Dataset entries
________

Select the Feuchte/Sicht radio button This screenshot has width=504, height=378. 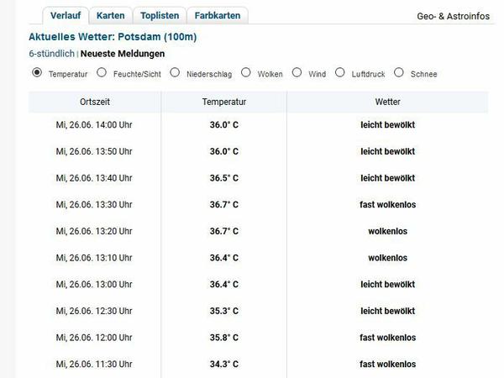[x=102, y=72]
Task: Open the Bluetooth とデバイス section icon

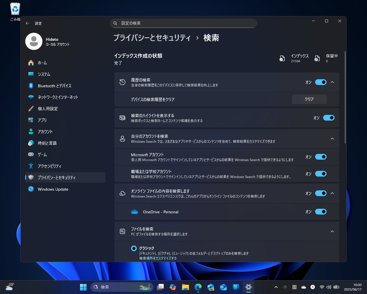Action: (31, 86)
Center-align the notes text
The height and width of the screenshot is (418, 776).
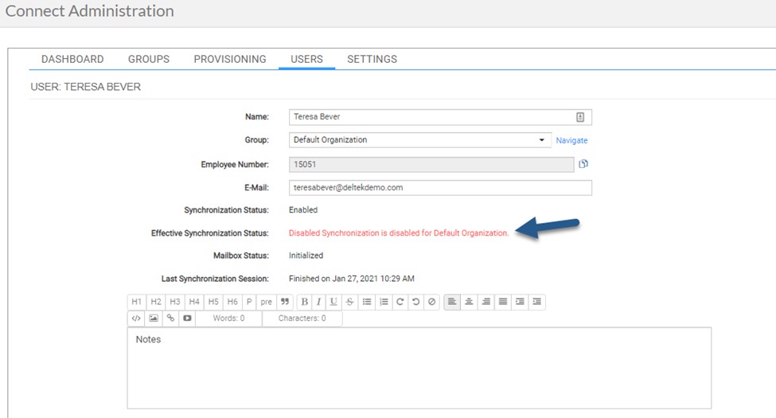click(x=469, y=303)
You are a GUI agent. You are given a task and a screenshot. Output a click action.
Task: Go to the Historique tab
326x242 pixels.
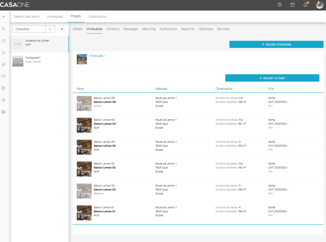[x=206, y=29]
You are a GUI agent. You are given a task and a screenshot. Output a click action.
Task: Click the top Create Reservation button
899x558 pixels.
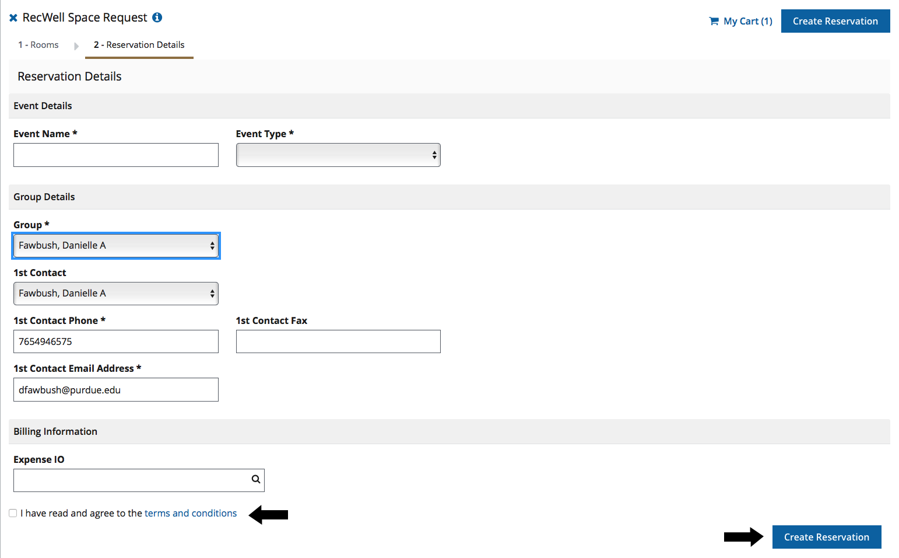click(x=835, y=20)
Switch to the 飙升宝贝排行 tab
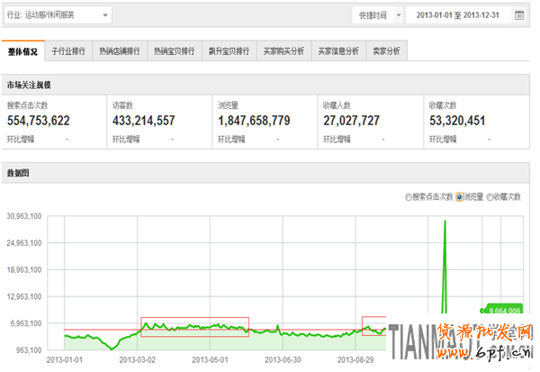540x372 pixels. [229, 51]
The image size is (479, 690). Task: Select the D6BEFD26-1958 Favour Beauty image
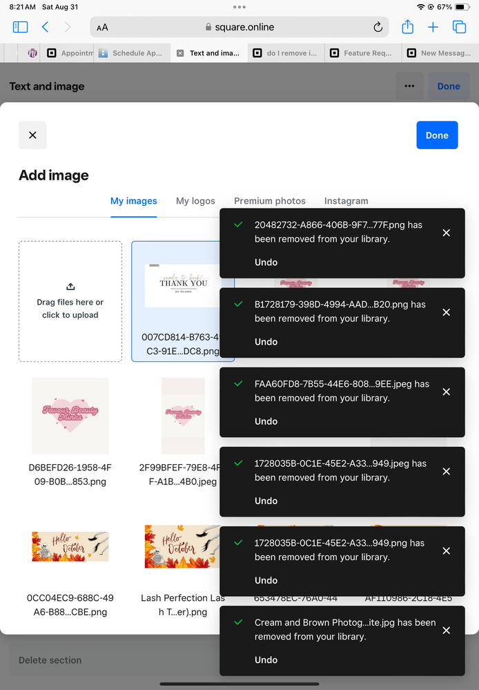coord(70,416)
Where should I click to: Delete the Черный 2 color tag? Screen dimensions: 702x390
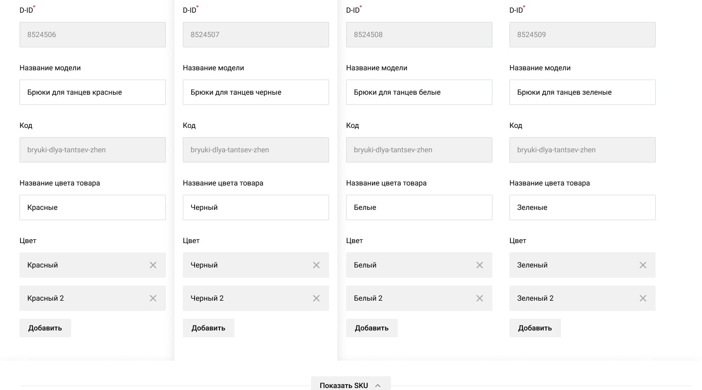point(316,298)
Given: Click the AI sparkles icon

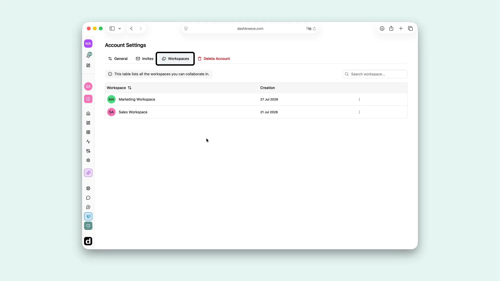Looking at the screenshot, I should click(88, 173).
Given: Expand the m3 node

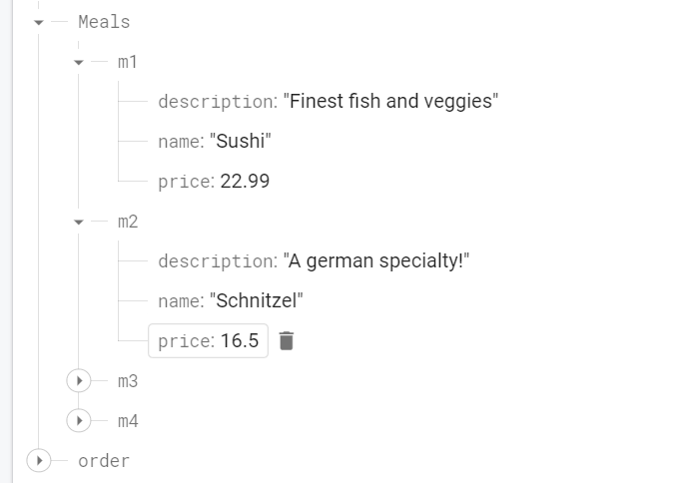Looking at the screenshot, I should [x=79, y=380].
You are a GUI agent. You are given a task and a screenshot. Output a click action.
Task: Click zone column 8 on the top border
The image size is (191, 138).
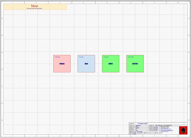pos(178,2)

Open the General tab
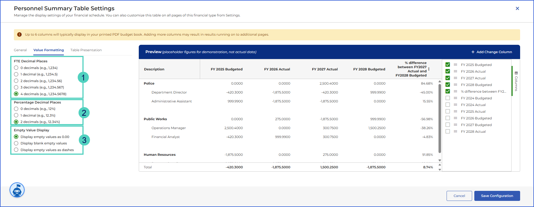tap(20, 50)
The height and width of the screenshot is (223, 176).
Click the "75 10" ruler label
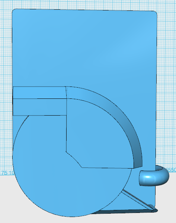click(x=8, y=173)
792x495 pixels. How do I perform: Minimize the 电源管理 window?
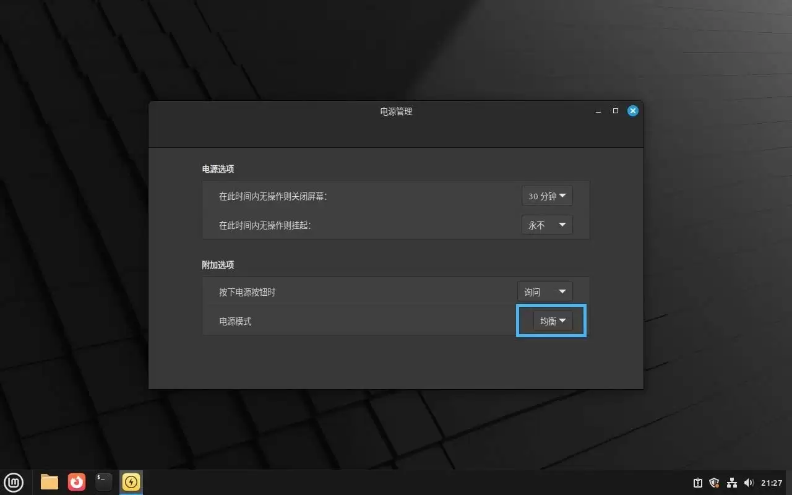[598, 111]
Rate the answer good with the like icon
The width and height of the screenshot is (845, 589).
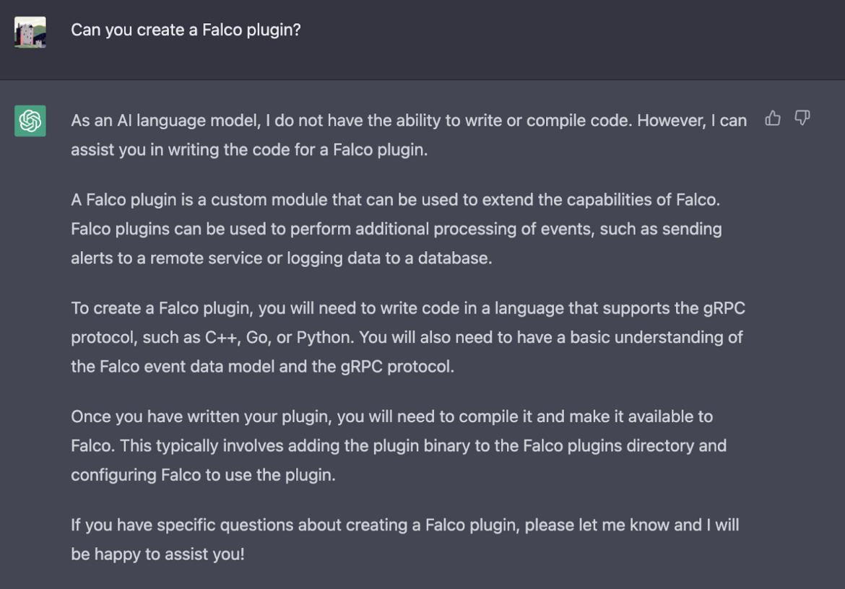click(773, 118)
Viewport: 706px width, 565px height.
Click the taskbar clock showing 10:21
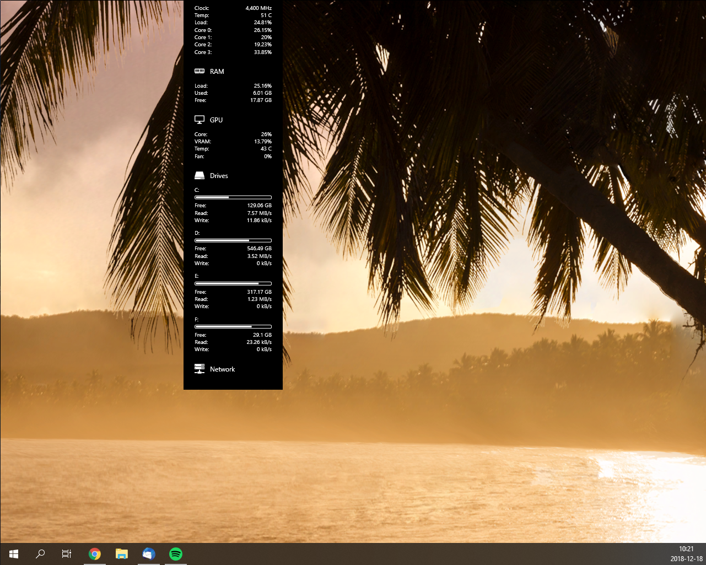686,548
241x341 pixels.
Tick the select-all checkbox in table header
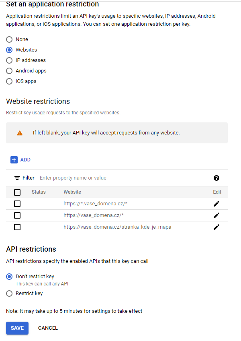coord(17,192)
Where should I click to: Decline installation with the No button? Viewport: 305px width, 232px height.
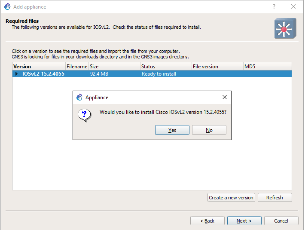tap(209, 130)

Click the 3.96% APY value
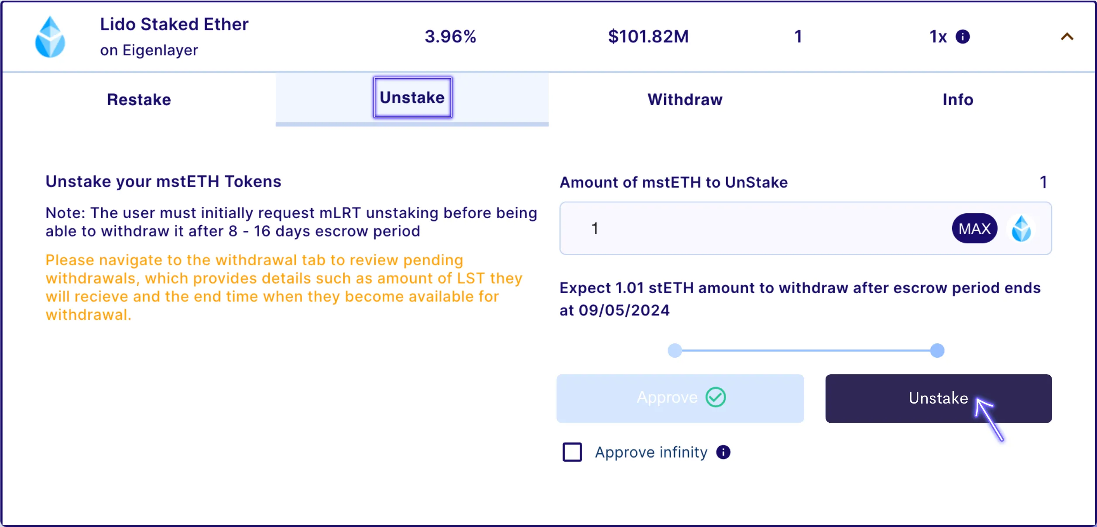(x=450, y=37)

________

The expected output is an exact copy of the lines from the one with "Switch to the 飙升宝贝排行 tab" to the final line of the entries above, pictures excepted; please include both ends.

Task solution:
Switch to the 飙升宝贝排行 tab
540x372 pixels. [229, 51]
The image size is (479, 690). Task: Select the D6BEFD26-1958 Favour Beauty image
coord(70,416)
Where should I click to: Delete the Черный 2 color tag? Screen dimensions: 702x390
point(316,298)
Given: Click the AI sparkles icon

Looking at the screenshot, I should click(88, 173).
Given: Expand the m3 node

Looking at the screenshot, I should [x=79, y=380].
You are a GUI agent. You are given a task and a screenshot. Output a click action.
Task: Click zone column 8 on the top border
The image size is (191, 138).
pos(178,2)

Open the General tab
tap(20, 50)
The height and width of the screenshot is (223, 176).
Click the "75 10" ruler label
click(x=8, y=173)
792x495 pixels. How do I perform: Minimize the 电源管理 window?
[598, 111]
Rate the answer good with the like icon
The width and height of the screenshot is (845, 589).
click(773, 118)
Viewport: 706px width, 565px height.
Click the taskbar clock showing 10:21
686,548
241x341 pixels.
Tick the select-all checkbox in table header
coord(17,192)
Where should I click to: Decline installation with the No button? Viewport: 305px width, 232px height.
tap(209, 130)

Click the 3.96% APY value
(x=450, y=37)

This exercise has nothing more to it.